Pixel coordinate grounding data
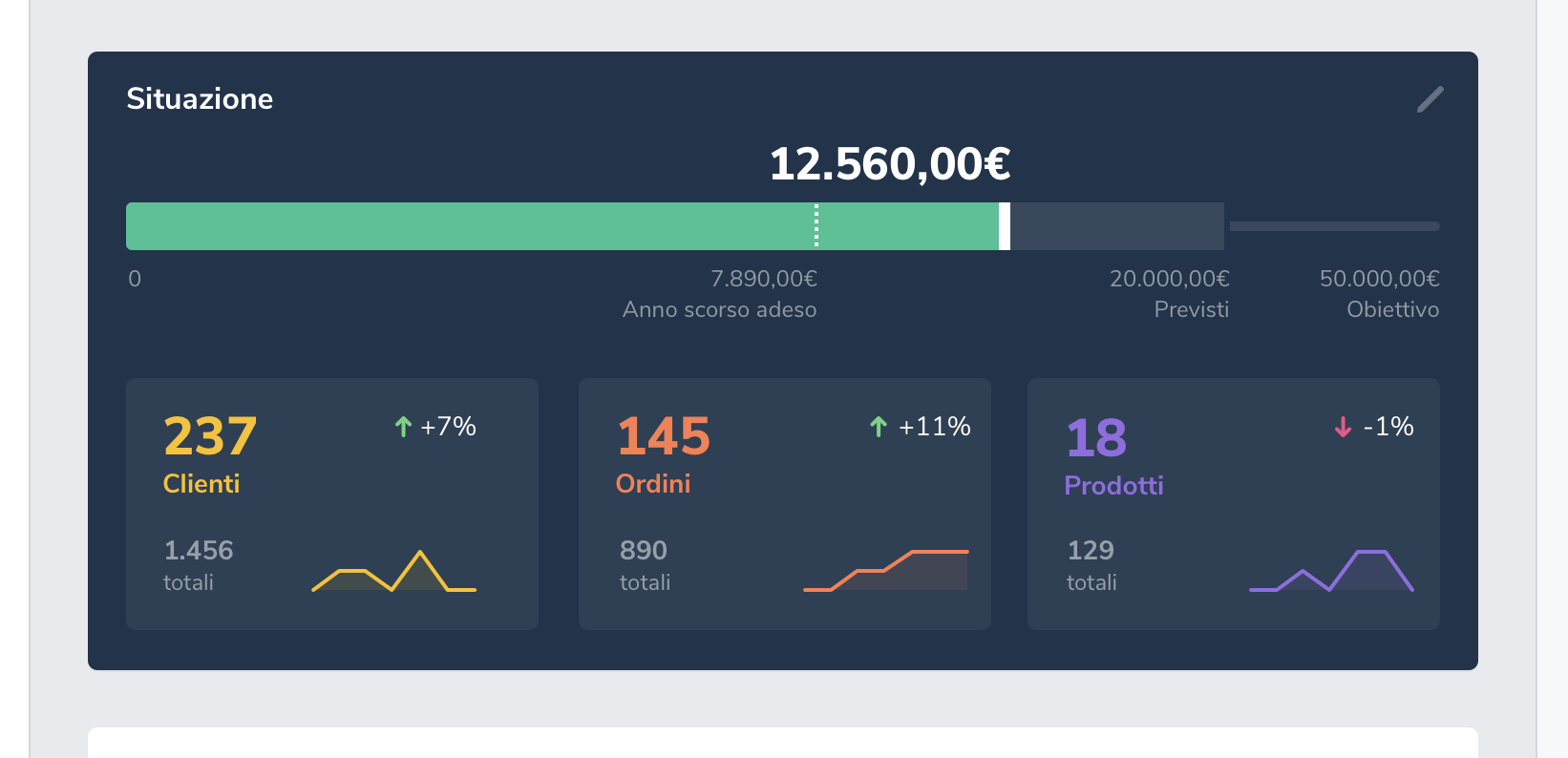Click the 7.890,00€ Anno scorso adesso label
The height and width of the screenshot is (758, 1568).
coord(720,293)
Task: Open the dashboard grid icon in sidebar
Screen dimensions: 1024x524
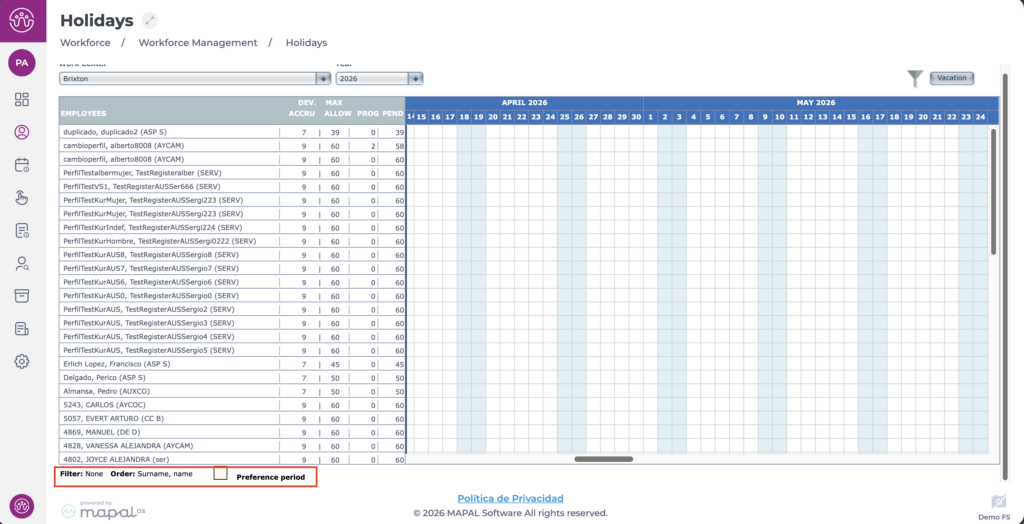Action: pyautogui.click(x=22, y=99)
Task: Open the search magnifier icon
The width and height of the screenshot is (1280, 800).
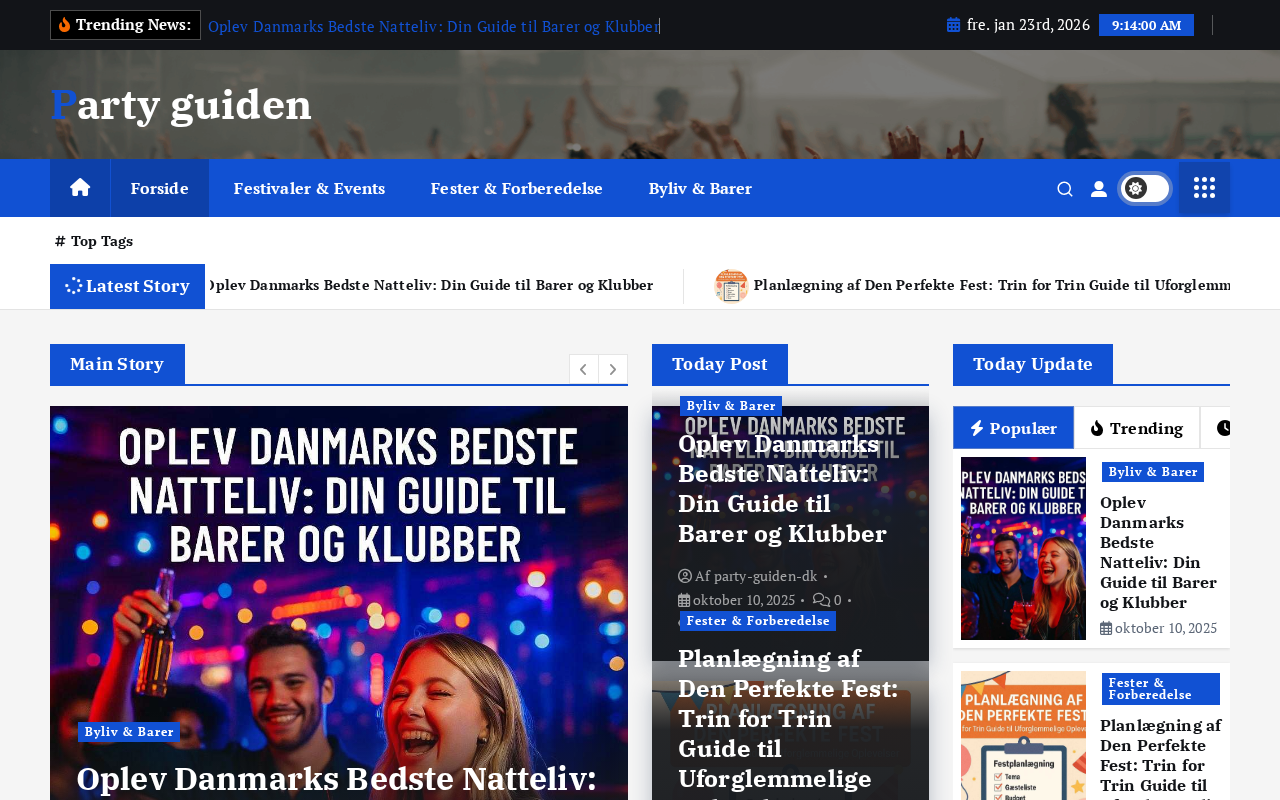Action: 1065,189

EXERCISE GOAL: What is needed is an exact transcription of the lines from the one holding "Task: Open the dashboard grid icon in sidebar" to the end of the data, with every picture left out.

TASK SOLUTION:
Task: Open the dashboard grid icon in sidebar
Screen dimensions: 1024x524
Action: pyautogui.click(x=22, y=99)
Task: Open the search magnifier icon
The width and height of the screenshot is (1280, 800).
Action: 1065,189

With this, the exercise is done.